22 000 Brötchen und 44 Brennelemente
Drei Wochen Revision im Kernkraftwerk
Brokdorf / Zeitweise bis zu 1680 Mitarbeiter auf dem Gelände / Montag
soll die Anlage wieder ans Netz
Brokdorf
„Es erfolgt das Abschalten des Niederspannungstransformators, es
kommt zum Ausfall CU und CT.“ Beim technischen Laien erregt die durch
das gesamten Kraftwerksgebäude hallende Lautsprecherdurchsage erhöhte
Aufmerksamkeit. Für die Mitarbeiter ist das eher Routine. Auch
Werkleiter Uwe Jorden nimmt die Durchsage gelassen hin. „Interessant
wäre es nur, wenn das Ausschalten der Stromversorgung angesagt wird.“
Dann nämlich müsste er zuvor noch die Daten in seinem Computer sichern.
Überhaupt sitzt Jorden ausgesprochen entspannt in seinem Büro. Dabei
ähnelt das Kernkraftwerk Brokdorf seit 30. Mai eher einem Bienenschwarm.
In der Spitze waren 1680 Menschen auf dem Gelände und in den Gebäuden.
Die jährliche Revision macht Brokdorf für vier Wochen zum mit Abstand
größten Arbeitgeber in der Region. „Am Montag wollen wir wieder ans
Netz. Wir sind gut im Zeitplan“, ist der Kraftwerkschef mit dem
bisherigem Verlauf zufrieden.

* _Auflistung_
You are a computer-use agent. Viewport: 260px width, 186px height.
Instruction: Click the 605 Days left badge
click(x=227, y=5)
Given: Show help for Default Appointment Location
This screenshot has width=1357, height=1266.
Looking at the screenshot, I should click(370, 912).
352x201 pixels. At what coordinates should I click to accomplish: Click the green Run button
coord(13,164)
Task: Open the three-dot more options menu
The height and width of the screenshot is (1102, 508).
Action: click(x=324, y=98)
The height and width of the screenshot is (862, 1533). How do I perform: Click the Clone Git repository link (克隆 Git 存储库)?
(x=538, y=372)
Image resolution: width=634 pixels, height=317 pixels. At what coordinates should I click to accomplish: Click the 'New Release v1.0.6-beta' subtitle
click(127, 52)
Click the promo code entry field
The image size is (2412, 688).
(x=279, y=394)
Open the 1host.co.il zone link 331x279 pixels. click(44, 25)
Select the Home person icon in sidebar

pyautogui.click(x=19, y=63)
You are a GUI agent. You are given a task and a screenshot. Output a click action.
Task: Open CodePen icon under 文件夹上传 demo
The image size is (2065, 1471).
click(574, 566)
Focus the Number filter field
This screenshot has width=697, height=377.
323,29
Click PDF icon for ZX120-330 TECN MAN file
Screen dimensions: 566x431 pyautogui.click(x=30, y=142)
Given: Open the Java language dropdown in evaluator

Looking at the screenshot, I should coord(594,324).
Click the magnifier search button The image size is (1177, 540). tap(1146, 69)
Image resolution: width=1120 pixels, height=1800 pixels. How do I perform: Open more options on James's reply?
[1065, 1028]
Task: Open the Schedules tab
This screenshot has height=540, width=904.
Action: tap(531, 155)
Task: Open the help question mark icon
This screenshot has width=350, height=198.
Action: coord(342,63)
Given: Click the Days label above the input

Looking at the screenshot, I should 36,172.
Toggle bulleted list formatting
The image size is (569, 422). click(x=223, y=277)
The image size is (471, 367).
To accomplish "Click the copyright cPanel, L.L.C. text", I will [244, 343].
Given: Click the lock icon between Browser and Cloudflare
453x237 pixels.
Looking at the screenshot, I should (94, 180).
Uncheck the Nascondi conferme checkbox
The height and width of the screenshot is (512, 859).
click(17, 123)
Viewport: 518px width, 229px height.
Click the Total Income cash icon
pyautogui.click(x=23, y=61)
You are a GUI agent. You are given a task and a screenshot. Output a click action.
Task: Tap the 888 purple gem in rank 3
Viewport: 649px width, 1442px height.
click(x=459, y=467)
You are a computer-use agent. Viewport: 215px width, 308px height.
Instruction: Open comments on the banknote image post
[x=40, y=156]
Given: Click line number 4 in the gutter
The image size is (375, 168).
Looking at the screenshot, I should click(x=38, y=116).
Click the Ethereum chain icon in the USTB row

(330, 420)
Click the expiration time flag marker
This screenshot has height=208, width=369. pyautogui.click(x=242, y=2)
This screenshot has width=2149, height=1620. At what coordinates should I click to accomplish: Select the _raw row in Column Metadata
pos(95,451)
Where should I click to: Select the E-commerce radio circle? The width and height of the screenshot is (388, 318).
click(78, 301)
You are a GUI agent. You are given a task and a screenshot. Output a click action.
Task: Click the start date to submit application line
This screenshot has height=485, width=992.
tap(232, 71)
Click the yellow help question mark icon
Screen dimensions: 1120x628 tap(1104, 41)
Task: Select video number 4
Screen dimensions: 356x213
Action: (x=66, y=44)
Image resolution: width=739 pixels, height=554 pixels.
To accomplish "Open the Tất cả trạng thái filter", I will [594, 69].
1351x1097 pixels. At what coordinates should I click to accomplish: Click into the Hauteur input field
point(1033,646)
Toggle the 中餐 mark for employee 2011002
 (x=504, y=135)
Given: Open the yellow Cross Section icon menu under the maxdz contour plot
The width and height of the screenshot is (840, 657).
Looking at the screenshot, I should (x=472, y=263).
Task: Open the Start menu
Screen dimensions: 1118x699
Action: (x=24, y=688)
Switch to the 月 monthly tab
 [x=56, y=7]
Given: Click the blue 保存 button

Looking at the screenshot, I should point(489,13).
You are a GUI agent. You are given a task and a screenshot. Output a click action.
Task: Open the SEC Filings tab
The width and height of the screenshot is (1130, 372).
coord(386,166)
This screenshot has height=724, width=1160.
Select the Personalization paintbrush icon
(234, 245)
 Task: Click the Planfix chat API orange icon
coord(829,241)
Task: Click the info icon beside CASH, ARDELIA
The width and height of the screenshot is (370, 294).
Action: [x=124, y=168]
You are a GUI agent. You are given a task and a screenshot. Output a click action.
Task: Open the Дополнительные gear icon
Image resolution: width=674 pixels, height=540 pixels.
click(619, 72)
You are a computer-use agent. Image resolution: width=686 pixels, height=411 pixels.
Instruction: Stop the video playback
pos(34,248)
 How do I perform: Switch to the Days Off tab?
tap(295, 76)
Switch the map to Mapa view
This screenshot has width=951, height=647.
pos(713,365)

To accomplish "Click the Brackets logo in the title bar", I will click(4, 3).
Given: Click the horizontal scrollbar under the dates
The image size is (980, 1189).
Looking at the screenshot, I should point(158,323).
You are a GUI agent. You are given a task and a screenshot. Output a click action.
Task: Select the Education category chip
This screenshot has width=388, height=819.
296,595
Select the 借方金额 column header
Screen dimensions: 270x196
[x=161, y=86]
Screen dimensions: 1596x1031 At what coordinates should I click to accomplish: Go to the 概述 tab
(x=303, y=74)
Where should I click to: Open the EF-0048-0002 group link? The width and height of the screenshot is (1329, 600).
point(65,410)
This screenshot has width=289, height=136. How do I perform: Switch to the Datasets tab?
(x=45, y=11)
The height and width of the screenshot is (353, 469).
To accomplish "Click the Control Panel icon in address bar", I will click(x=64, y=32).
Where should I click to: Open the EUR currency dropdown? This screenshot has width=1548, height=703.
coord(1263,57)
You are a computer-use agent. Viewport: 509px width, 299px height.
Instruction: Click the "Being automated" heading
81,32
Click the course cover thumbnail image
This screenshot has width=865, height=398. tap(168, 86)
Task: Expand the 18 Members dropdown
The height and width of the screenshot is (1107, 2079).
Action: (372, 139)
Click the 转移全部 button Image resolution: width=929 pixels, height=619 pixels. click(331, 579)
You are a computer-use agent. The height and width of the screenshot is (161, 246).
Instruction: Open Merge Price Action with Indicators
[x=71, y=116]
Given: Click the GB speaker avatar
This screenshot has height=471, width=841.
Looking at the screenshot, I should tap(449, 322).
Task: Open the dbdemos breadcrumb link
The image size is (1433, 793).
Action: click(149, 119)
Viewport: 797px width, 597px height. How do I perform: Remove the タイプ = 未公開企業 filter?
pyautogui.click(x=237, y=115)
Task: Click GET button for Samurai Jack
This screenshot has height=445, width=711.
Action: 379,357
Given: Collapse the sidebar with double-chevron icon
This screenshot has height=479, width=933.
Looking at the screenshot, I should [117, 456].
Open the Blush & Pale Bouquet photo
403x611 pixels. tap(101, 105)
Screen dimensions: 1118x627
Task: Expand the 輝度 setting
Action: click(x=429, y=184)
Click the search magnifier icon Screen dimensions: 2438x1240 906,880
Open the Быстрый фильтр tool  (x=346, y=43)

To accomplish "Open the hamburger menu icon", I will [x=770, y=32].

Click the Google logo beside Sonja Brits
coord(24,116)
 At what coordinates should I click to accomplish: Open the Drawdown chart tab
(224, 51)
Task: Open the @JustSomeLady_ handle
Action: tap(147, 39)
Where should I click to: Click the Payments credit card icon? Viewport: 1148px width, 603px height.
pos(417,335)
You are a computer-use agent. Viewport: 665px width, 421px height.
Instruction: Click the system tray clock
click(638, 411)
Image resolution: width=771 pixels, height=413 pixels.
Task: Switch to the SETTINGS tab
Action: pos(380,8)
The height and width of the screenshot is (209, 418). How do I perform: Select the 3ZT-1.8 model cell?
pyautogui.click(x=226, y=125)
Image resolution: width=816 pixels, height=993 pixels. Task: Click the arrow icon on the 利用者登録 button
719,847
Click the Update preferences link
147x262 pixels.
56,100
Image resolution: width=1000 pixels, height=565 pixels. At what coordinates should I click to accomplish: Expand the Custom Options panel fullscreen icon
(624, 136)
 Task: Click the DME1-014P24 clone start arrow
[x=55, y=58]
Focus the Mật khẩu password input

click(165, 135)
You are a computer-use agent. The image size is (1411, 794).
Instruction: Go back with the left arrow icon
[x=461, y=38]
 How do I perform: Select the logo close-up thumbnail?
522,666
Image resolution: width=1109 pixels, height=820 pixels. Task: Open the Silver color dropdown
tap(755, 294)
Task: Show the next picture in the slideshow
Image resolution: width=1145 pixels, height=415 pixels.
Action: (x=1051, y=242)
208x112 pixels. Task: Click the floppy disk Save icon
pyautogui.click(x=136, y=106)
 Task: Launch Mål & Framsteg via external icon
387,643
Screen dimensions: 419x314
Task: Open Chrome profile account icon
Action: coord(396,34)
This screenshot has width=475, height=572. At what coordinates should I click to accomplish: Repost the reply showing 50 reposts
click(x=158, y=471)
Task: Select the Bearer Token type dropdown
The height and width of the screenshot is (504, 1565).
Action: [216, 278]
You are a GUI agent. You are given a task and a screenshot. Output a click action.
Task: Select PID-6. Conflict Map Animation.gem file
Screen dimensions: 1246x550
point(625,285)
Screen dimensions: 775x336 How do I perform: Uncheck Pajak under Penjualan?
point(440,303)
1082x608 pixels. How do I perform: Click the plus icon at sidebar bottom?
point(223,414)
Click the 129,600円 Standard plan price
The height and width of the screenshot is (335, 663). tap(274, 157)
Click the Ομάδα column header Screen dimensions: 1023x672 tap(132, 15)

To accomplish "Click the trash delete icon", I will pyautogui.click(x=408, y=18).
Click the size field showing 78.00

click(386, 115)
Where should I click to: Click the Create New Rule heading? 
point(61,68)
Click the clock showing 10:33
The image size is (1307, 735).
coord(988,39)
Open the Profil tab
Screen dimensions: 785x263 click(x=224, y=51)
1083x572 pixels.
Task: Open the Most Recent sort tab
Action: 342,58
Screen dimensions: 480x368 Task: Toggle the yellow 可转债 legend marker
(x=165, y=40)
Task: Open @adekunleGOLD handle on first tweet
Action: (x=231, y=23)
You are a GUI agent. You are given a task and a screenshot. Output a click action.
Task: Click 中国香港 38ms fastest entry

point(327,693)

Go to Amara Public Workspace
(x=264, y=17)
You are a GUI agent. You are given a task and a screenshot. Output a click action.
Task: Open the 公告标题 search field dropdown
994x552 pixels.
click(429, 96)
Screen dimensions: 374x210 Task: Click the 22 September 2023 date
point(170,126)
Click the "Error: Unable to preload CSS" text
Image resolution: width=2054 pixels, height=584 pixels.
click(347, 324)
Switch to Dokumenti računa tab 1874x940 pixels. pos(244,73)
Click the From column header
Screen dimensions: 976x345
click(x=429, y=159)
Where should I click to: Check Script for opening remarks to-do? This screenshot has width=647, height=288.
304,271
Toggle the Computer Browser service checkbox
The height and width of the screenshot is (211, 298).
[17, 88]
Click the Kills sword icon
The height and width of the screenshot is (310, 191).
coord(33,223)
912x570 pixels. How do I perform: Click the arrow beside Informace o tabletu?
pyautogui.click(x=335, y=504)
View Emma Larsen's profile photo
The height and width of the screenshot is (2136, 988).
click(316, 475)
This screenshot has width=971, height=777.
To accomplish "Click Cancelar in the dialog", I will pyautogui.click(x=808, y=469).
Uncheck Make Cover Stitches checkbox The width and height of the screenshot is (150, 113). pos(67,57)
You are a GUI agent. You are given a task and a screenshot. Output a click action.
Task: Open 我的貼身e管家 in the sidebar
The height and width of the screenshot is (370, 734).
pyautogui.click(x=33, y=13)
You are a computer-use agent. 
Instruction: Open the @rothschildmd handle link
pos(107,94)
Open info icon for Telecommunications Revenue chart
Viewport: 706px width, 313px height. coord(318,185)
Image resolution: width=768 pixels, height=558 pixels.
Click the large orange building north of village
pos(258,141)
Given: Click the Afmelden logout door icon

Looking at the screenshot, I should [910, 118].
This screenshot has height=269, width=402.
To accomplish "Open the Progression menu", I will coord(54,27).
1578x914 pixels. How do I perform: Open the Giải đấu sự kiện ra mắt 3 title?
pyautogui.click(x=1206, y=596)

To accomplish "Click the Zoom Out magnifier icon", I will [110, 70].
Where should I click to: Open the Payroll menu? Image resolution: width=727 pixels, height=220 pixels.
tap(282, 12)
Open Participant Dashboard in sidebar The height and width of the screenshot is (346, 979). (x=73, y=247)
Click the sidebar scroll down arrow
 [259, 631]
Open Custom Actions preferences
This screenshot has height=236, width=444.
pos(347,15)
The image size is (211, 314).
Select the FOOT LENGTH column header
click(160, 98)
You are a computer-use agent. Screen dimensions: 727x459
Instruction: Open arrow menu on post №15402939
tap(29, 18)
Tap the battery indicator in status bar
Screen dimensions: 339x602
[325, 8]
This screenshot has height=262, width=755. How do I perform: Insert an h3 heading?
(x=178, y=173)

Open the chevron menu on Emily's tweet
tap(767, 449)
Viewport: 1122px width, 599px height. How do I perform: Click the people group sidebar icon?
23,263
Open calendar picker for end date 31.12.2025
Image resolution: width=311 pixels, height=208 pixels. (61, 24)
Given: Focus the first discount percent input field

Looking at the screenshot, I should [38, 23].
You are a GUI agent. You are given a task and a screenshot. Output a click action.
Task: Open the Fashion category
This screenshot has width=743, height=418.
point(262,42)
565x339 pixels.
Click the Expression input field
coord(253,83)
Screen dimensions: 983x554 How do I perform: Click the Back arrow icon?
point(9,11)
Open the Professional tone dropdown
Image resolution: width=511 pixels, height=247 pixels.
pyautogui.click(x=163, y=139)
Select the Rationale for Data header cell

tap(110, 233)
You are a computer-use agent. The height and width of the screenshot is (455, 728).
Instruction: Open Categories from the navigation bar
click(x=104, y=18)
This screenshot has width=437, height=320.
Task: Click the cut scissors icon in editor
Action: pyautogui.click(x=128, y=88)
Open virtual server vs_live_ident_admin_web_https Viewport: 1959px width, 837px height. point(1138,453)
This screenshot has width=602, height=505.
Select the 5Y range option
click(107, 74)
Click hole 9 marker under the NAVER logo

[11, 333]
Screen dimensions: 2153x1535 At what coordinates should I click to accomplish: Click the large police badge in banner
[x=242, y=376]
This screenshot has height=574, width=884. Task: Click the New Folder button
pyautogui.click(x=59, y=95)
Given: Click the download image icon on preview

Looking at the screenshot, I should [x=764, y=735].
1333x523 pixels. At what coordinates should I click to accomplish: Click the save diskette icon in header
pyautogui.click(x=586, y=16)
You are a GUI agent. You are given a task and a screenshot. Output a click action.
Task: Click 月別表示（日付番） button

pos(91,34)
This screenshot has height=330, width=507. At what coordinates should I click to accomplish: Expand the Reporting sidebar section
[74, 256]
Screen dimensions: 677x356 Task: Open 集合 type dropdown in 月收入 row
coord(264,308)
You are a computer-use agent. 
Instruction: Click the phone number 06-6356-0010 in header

* _Aufgaben_
[1] Nenne bitte alle wörtlichen Zitate, die im Bericht über das Kernkraftwerk Brokdorf in Anführungszeichen stehen.
[2] Wie viele Menschen waren laut dem Bericht über das Kernkraftwerk Brokdorf in der Spitze auf dem Gelände und in den Gebäuden?
[3] Setze den Bericht über das Kernkraftwerk Brokdorf nach seinem letzten Satz fort.
Die Datensätze stammen aus einer anderen Quelle.

* _Antworten zur Übung_
[1]
„Es erfolgt das Abschalten des Niederspannungstransformators, es kommt zum Ausfall CU und CT.“
„Interessant wäre es nur, wenn das Ausschalten der Stromversorgung angesagt wird.“
„Am Montag wollen wir wieder ans Netz. Wir sind gut im Zeitplan“

[2] 1680 Menschen.

[3]
Auch für die Stammmannschaft sind die jährlichen Wartungs- und
Instandsetzungsarbeiten immer wieder eine Herausforderung. Eine
Urlaubssperre gebe es zwar nicht. Dennoch seien in dieser Zeit immer
fast alle an Bord. Hinzu kommen hunderte von Mitarbeitern von
Fremdfirmen, zumeist Spezialisten, die sich um Armaturen, Pumpen,
Schaltanlagen, Transformatoren und Leittechnik kümmern. Auch mehr Leute
im Strahlenschutz gebe es. Und in der Küche. Dort arbeiten an normalen
Tagen neun Mitarbeiter in einer Schicht, jetzt sind es 16 in drei
Schichten. Und die haben eine Menge hungriger Mägen zu füllen. Rund
12 000 Mittagessen gehen während der Revision über den Tresen. Fast
22 000 Brötchen und mehr als 7000 Eier werden verkauft. Und die Köche
müssen 30 Tonnen Fleisch und Gemüse verarbeiten. Diese Zahlen gelten nur
für die Werkskantine. Auch der Imbiss auf dem Parkplatz ist immer gut
frequentiert.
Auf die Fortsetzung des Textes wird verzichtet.